FIG. 1 illustrates one embodiment and components of a receiver 100. The receiver 100 includes a housing 112 having at least one sound outlet port (not shown). The housing 112 may be rectangular in cross-section, with a planar top 112a, a bottom 112b, and side walls 112c. Of course, the housing 112 may take the form of various shapes (e.g. cylindrical, D-shaped, or trapezoid-shaped) and have a number different of sizes. The receiver assembly 100 further includes a diaphragm 118, an armature 124, drive magnets 132, magnetic yoke 138, a drive coil (not shown), and a linkage assembly 140. One of skill in the art will appreciate the principles and advantages of the embodiments described herein may be useful with all types of receivers, such as those with U-shaped or E-shaped armatures.
The diaphragm 118 and the armature 124 are both operably attached to the linkage assembly 140. In other embodiments, more than one diaphragm may be used in the receiver 100. The diaphragm 118 includes a paddle 142 and a thin film (not shown) attached to the paddle 142. The paddle 142 is shown to have at least one layer. However, the paddle 142 may utilize multiple layers, and such embodiments will be discussed in greater detail. The linkage assembly 140 is shown generally quadrilateral, having a plurality of members 140a, 140b, 140c, 140d and vertices 140e, 140f, 140g, 140h. The linkage assembly 140 may take the form of various shapes (e.g. elliptical-like shape such as an elongated circle, oval, ellipse, hexagon, octagon, or sphere) and having an ellipticity of varying deviations. The members 140a, 140b, 140c, 140d are shown substantially straight and connected together at the vertices 140e, 140f, 140g, 140h.
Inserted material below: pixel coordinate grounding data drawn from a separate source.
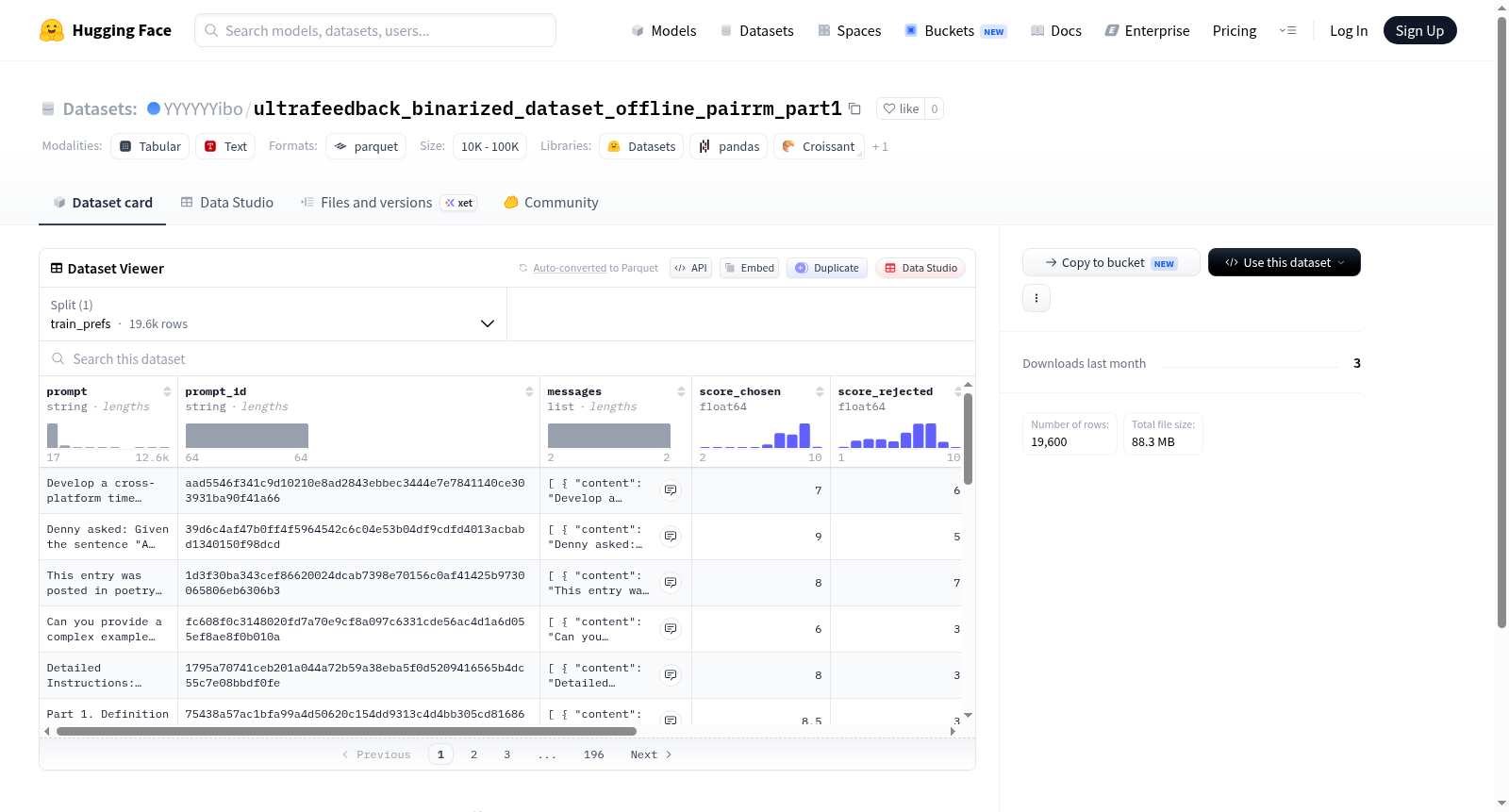The image size is (1509, 812).
Task: Click the sort icon on score_chosen column
Action: click(820, 391)
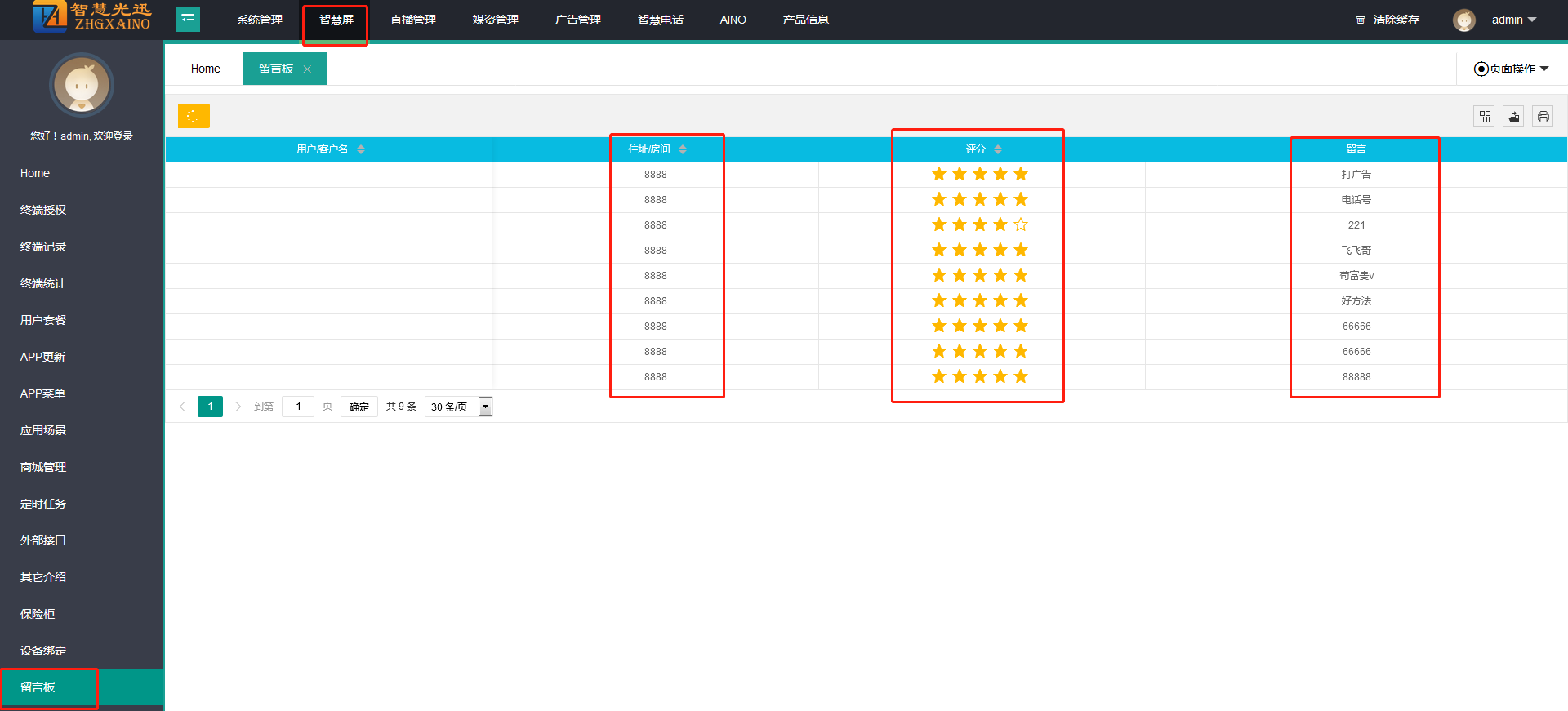1568x711 pixels.
Task: Open the 页面操作 dropdown
Action: coord(1511,69)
The transitions from one member to its neighbor may be abrupt and sharply angled such as vertices 140g, 140h, or may be expanded and include at least one short span, such as vertices 140e, 140f.
The armature 124 is operably attached to the linkage assembly 140 at or near the vertex 140f. The paddle 142 is operably attached to the linkage assembly 140 at or near the vertex 140e by bonding or any other suitable method of attachment. The motion of vertices 140g and 140h of the linkage assembly 140 is partially constrained by legs 140i and 140j of the linkage assembly 140, thus restricting movement of the vertices 140g and 140h in a direction parallel to the orientation of a first and second leg 140i, 140j. As an example, upward vertical movement by the armature 124 generates a purely horizontal outward movement of vertices 140g, 140h, resulting in downward vertical movement of the paddle 142. The opposing motions of the armature 124 and diaphragm 118 enables the vibration balancing of the receiver 100 over a wide frequency range. The insertion point 160 is described below.
Typically, the available space within the receiver housing in the vicinity of the paddle is limited by constraints on the overall size of the receiver housing. As described in the above-mentioned U.S. Patent Applications, the motion-redirection linkage may be realized as a pantograph assembly that utilizes motion of the armature to create motion of the diaphragm that is equal and opposite to that of the armature. The linkage assembly may be formed from a thin foil because of the low mass, high mechanical flexibility and low mechanical fatigue characteristics that result. The linkage assembly must also satisfy geometric tolerance criteria, both because it must accomplish precise motion-reversal for the purpose of vibration balancing and because it must fit properly between the armature and diaphragm.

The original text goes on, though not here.